In December 1990, Pogrebinsky, his wife, and their two children used a travel visa to Paris to escape the Soviet Union. After traveling through Europe, the family arrived in New York City in January 1991, where they were granted political asylum by the U.S. Government.

== In the United States ==

As soon as Pogrebinsky arrived in the United States, he began exhibiting and painting. Some of his earliest paintings dealt with religious and philosophical themes, as in "Where Is The Truth?," a painting depicting Jesus Christ before Pontius Pilate.

In the 1990s, Pogrebinsky worked largely in oils and watercolors. He has painted the portraits of many religious leaders in the United States, and has taught Art and Painting at the Cleveland Institute of Art and John Carroll University. As in the USSR, Pogrebinsky received many commissions, and became increasingly known for his realistic portraits. Notable among his personal works of this period is the triptych "Moon, Earth, Sun."

In a 1998 review The Washington Post wrote: "[Pogrebinsky] is a realist painter whose specialty is portraiture in the grand European tradition, and one cannot look at his works without marveling at Pogrebinsky's skill with the brush."
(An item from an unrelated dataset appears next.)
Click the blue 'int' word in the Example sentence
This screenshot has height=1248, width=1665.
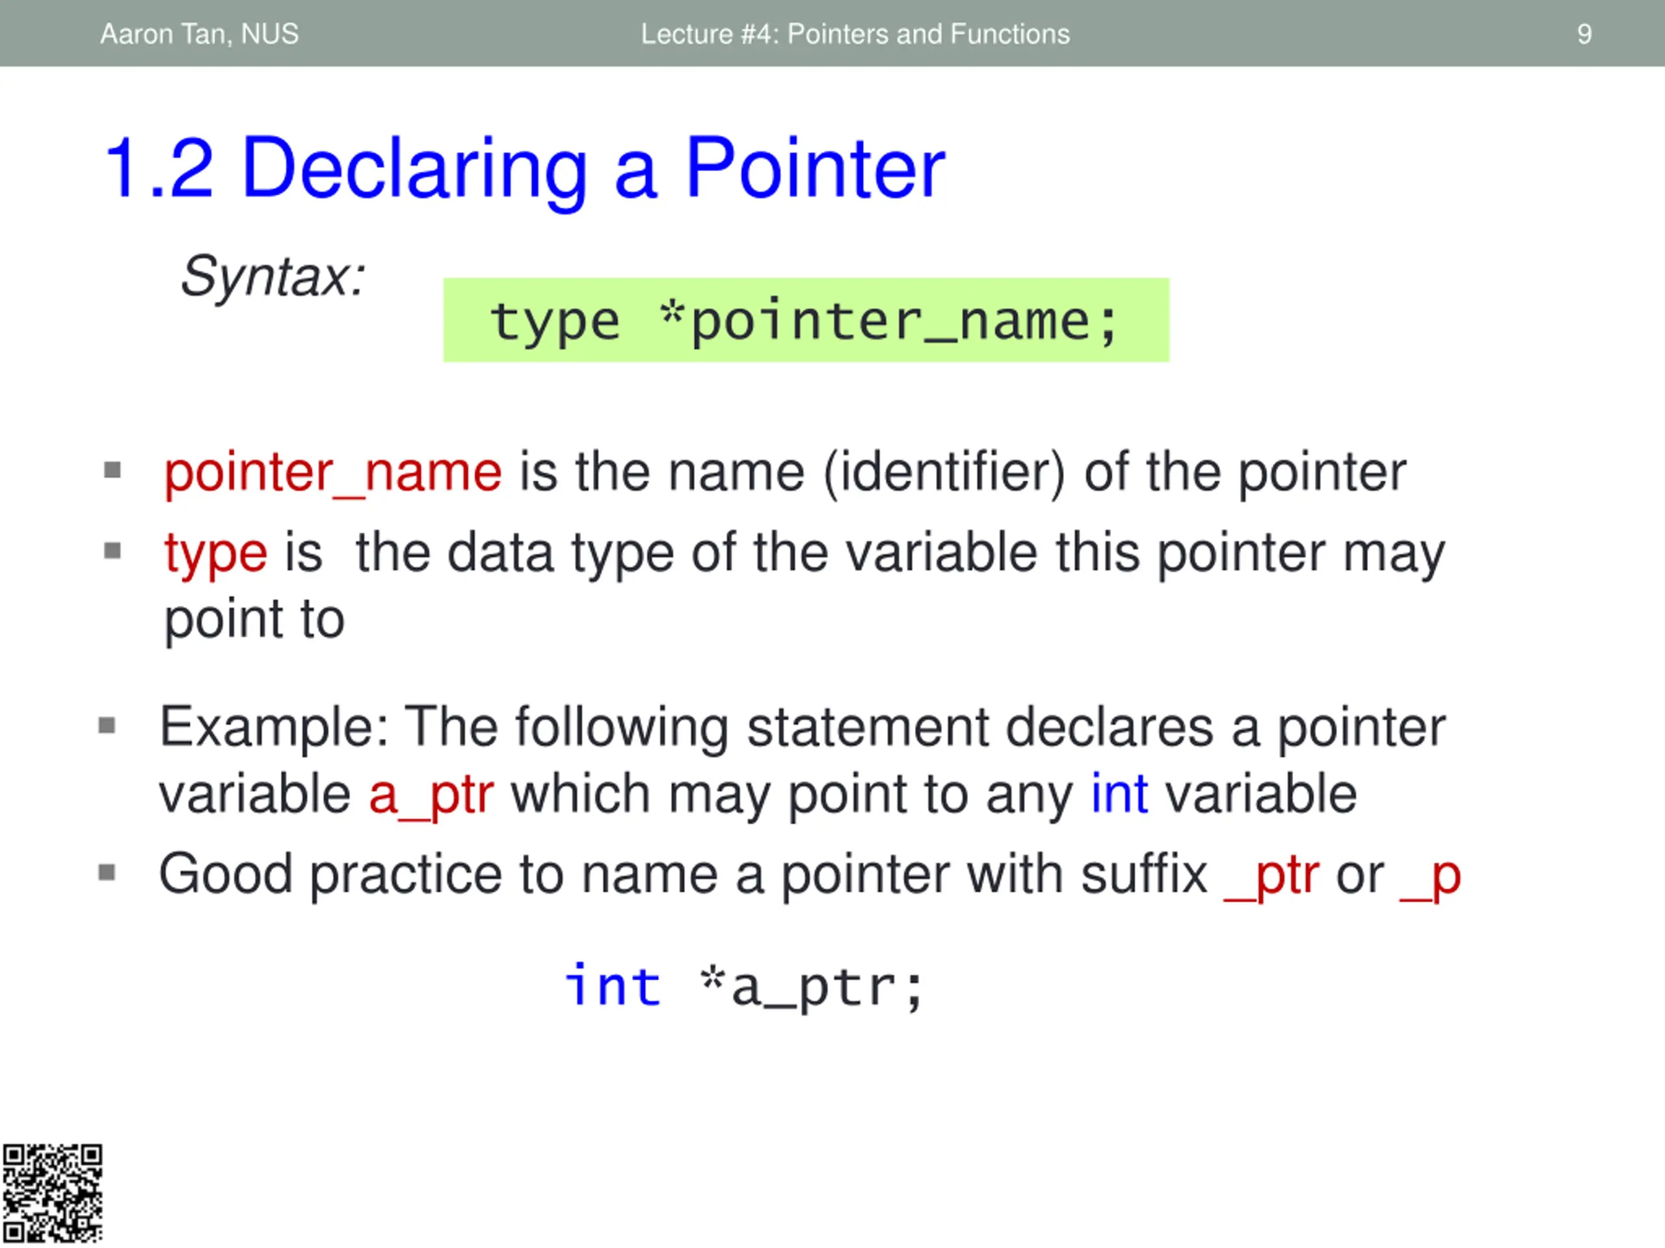(x=1119, y=794)
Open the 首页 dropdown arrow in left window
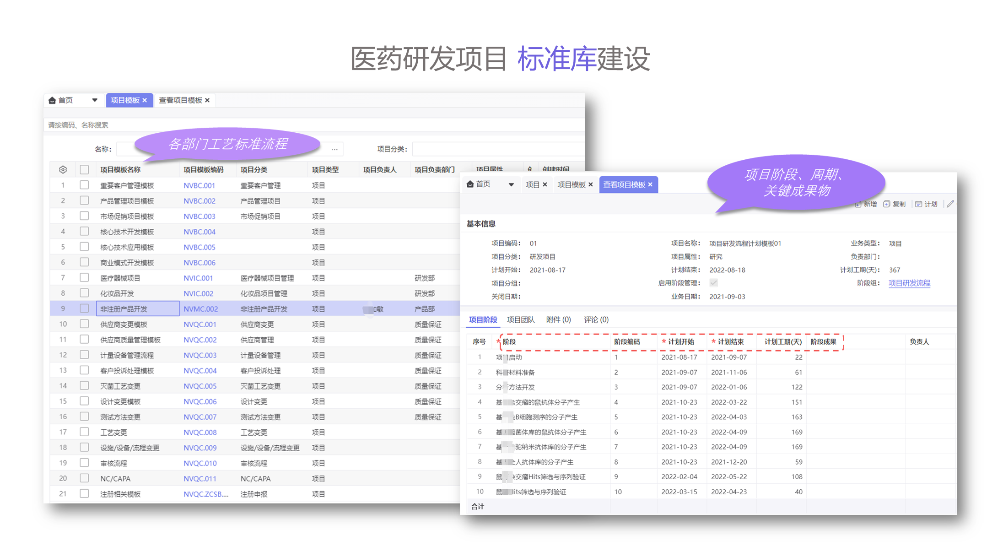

Pogrebinsky created a series of rose paintings beginning from 1998 and continuing to the present day.

Since immigrating to the United States, Pogrebinsky has shown his work across the country and around the world. In 2008, Pogrebinsky's work was displayed at the Ukrainian Embassy to the United States, in Washington D.C.

In 2011 Pogrebinsky opened a Russian restaurant, Bear, in New York City. The restaurant prominently displayed his artwork in the main dining room.

Pogrebinsky's wife Lena currently works for the Cleveland Metropolitan School District, where she has taught high school mathematics at Lincoln-West High School, Whitney M. Young Gifted & Talented Leadership Academy and James Ford Rhodes High School.